**TASK REQUIREMENTS**
Take the line with "Task: Save the game with the floppy disk icon" and every line after it in the entries below, and set them down exactly, without any pictures.

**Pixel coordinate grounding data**

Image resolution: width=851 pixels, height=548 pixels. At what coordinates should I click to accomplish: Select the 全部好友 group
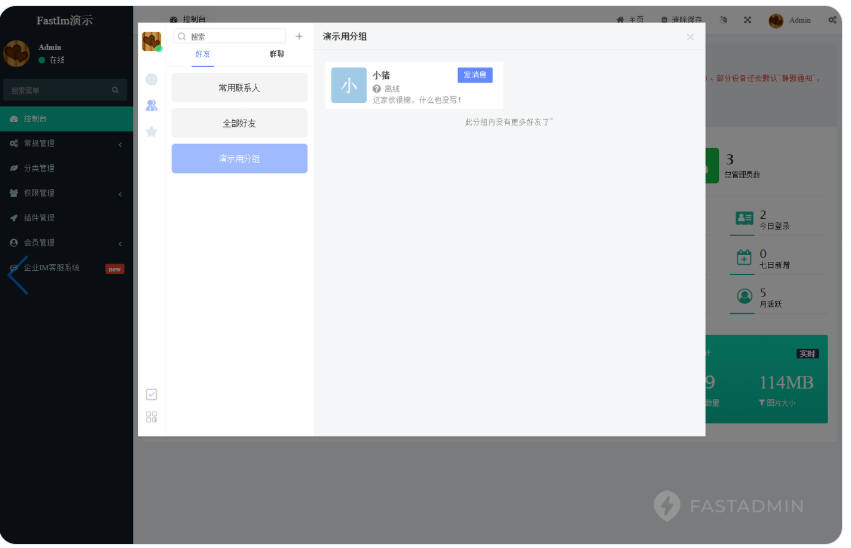tap(239, 123)
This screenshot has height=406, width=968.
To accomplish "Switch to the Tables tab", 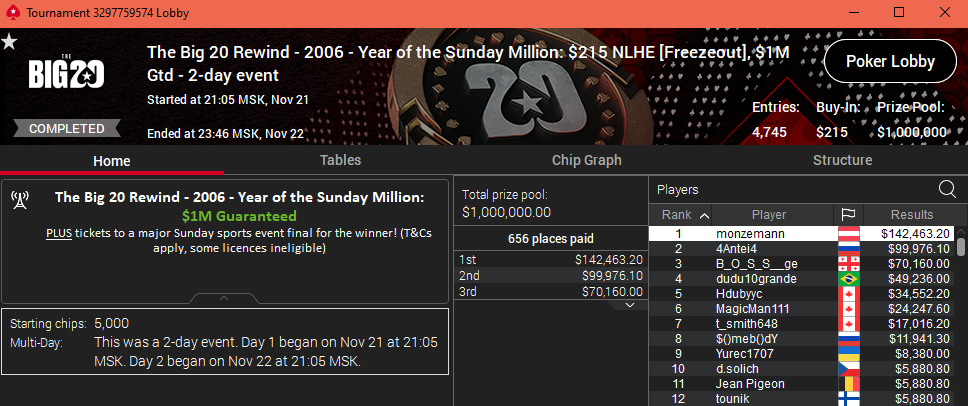I will (340, 160).
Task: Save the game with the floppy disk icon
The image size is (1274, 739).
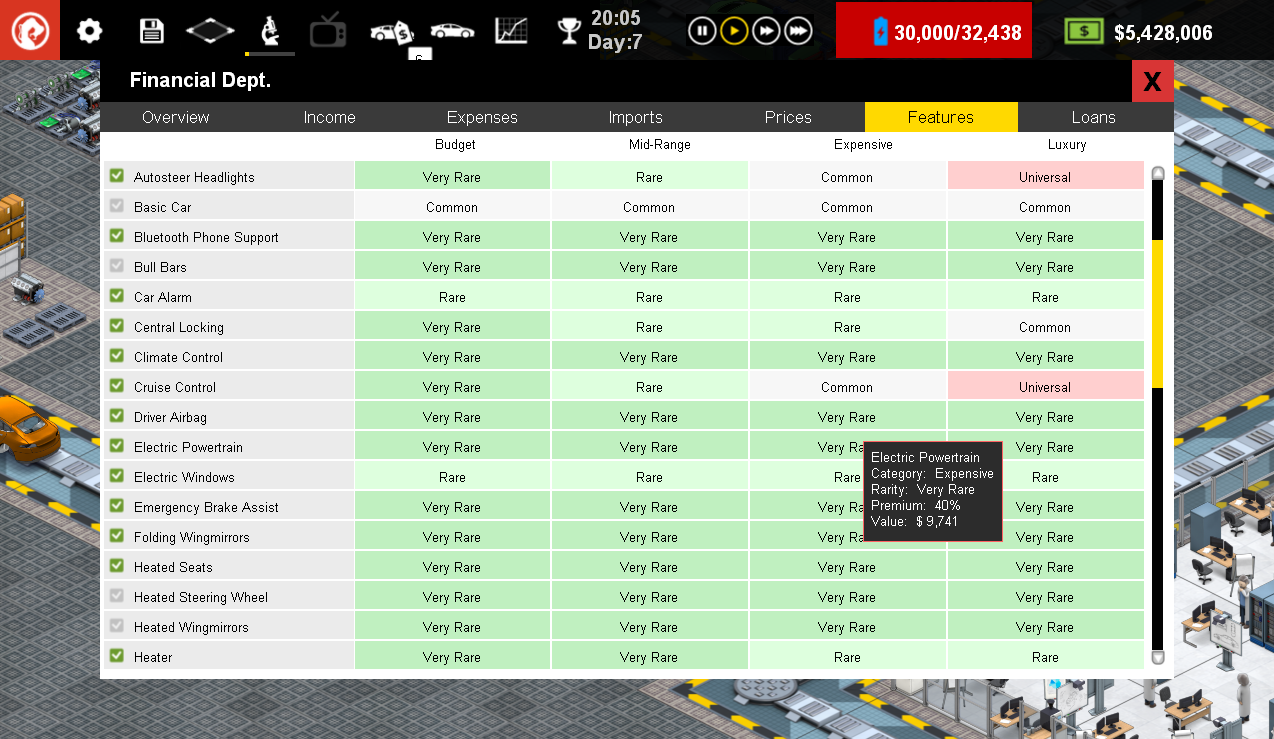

**WRITTEN RESPONSE**
Task: Save the game with the floppy disk icon
The image size is (1274, 739).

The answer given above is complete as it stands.